What to do:
[1] Output the passage of the Neo/J printing report between "Joined: May 31, 2003" and "files: print directly.", inclusive.
[2] Pick up the Neo/J printing report after its last sentence and keep writing it.

Joined: May 31, 2003 Posts: 219 Location: French Alps
Posted: Sat Sep 11, 2004 10:43 am Post subject: Report about printing test
I spent a few hours testing printing with Neo/J, to decide what is the best way: export to PDF then print the file or print directly.
Actually, I make virtual printing by only generating PDF files (Preview button in print dialog for the "print" way).
Short story:
- Graphic (bitmap) intensive files : export to PDF, then print.
- Text files: print directly.
Long story:
I have a file which is a nightmare to print. It's only 7 pages long but includes a lot (23) of high resolution (300dpi) JPEG pictures, weighting 13.3 Mb. I sent this file to Patrick in the past when it was crashing Neo/J. I also used a 19 pages text document with a handful of smaller inbeded pictures and another graphic intensive document.

Information supplied:
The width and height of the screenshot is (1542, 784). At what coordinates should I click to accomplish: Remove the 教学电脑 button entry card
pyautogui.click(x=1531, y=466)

Per-task answers:
[1]
Joined: May 31, 2003 Posts: 219 Location: French Alps
Posted: Sat Sep 11, 2004 10:43 am Post subject: Report about printing test
I spent a few hours testing printing with Neo/J, to decide what is the best way: export to PDF then print the file or print directly.
Actually, I make virtual printing by only generating PDF files (Preview button in print dialog for the "print" way).
Short story:
- Graphic (bitmap) intensive files : export to PDF, then print.
- Text files: print directly.

[2]
Results / comment :
- For any document including a lot of bitmap graphics I really advise to use the new "export to PDF command" of OOo-1.1. The generated PDF weight 17Mb and is made reasonably fast. This is using the medium quality setup of the PDF dialog : "export for printing". The "export for screen" quality is unusable, even on screen. I didn't test the "export for press" quality, because I was apprehensive (see below).
- The same document printed to Preview took 25 mn (667Mhz G4) and a huge swap to come out. My system usually runs with 1Go of swap (4 files 64M, 64M, 128M, 256M, 512M). Printing this file did overfow this setting and made a fifth file (512M). I expected this result since it was the same with Neo/J 0.8.
- For text file: the two ways print equally fast. The file generated by "export to PDF" is bigger (2.2Mb vs. 1.5Mb). This is probably due to bad management of included fonts which are too numerous in the file and probably duplicate. The method used by Patrick to print a page mixing graphic and text make such a page slower to display in Preview and heavier in the resulting file. Nevertheless the overall file is smaller.
-Sometimes the "export to PDF" file has some objects which do not display correctly in Preview but do in Acrobat reader 6. Exemple is the grid of an OLE spreadsheet (.sxd) included inside a text file (.sxw).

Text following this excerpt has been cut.